TRY IT:
Copy, word for word, the lines below from the one containing "661x336 pixels." up to and including the one containing "the Brand/Client Email", with pictures left out.

DATA TO PROCESS:
──────

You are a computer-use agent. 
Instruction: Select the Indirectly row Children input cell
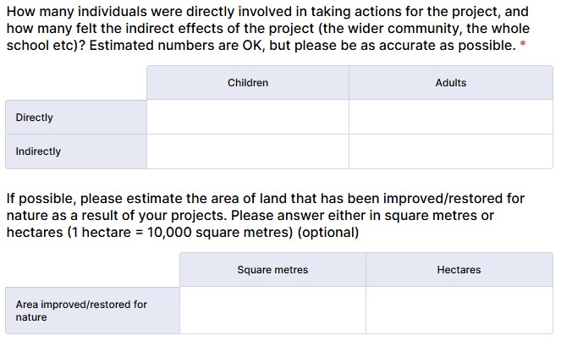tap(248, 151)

──────

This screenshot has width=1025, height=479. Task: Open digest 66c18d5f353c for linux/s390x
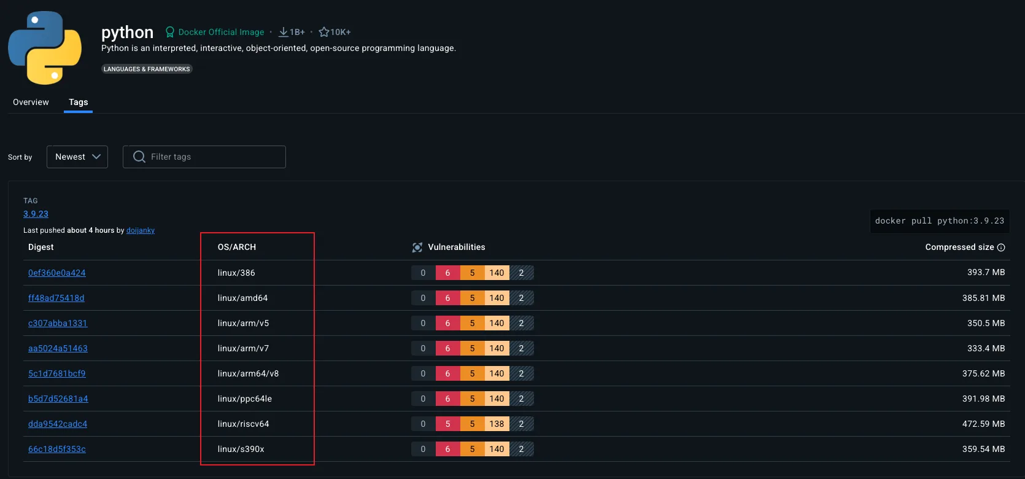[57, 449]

──────

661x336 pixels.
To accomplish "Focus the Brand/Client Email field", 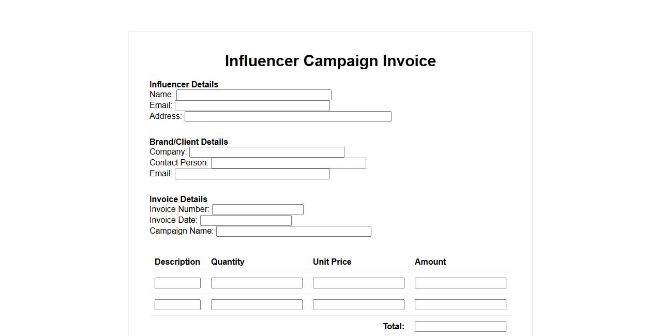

──────

RESPONSE AREA:
661x336 pixels.
To accomplish "Focus the Brand/Client Email field", 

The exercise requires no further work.